▶ TRY IT: Please output each line of the data exactly as it appears.

────

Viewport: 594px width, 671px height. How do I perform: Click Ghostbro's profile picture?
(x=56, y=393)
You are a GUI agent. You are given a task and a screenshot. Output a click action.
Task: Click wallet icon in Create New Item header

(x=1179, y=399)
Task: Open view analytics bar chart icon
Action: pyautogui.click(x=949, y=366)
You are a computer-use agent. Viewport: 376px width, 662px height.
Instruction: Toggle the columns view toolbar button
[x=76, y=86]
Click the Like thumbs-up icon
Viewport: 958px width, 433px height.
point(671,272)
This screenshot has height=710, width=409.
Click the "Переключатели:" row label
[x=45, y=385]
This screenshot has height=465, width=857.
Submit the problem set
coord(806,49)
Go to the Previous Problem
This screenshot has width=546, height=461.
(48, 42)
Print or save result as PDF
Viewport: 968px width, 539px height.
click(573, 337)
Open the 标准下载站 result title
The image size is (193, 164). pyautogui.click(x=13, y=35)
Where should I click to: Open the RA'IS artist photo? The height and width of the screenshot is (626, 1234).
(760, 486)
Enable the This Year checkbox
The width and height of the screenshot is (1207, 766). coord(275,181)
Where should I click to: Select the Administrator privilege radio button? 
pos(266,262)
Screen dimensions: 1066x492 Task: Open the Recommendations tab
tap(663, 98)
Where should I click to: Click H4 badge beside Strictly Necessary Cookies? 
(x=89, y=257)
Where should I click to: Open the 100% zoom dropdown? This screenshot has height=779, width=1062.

────

▶ EXERCISE RESULT:
Viewport: 594px width, 671px height. How do I perform: Click Ghostbro's profile picture?
(x=56, y=393)
You are a GUI agent. You are given a task and a screenshot. Output a click action.
Task: Click wallet icon in Create New Item header

(x=1179, y=399)
Task: Open view analytics bar chart icon
Action: pyautogui.click(x=949, y=366)
You are a computer-use agent. Viewport: 376px width, 662px height.
Instruction: Toggle the columns view toolbar button
[x=76, y=86]
Click the Like thumbs-up icon
Viewport: 958px width, 433px height.
point(671,272)
This screenshot has height=710, width=409.
Click the "Переключатели:" row label
[x=45, y=385]
This screenshot has height=465, width=857.
Submit the problem set
coord(806,49)
Go to the Previous Problem
This screenshot has width=546, height=461.
(48, 42)
Print or save result as PDF
Viewport: 968px width, 539px height.
click(573, 337)
Open the 标准下载站 result title
The image size is (193, 164). pyautogui.click(x=13, y=35)
Where should I click to: Open the RA'IS artist photo? The height and width of the screenshot is (626, 1234).
(760, 486)
Enable the This Year checkbox
The width and height of the screenshot is (1207, 766). coord(275,181)
Where should I click to: Select the Administrator privilege radio button? 
pos(266,262)
Screen dimensions: 1066x492 Task: Open the Recommendations tab
tap(663, 98)
Where should I click to: Click H4 badge beside Strictly Necessary Cookies? 
(x=89, y=257)
Where should I click to: Open the 100% zoom dropdown? This screenshot has height=779, width=1062.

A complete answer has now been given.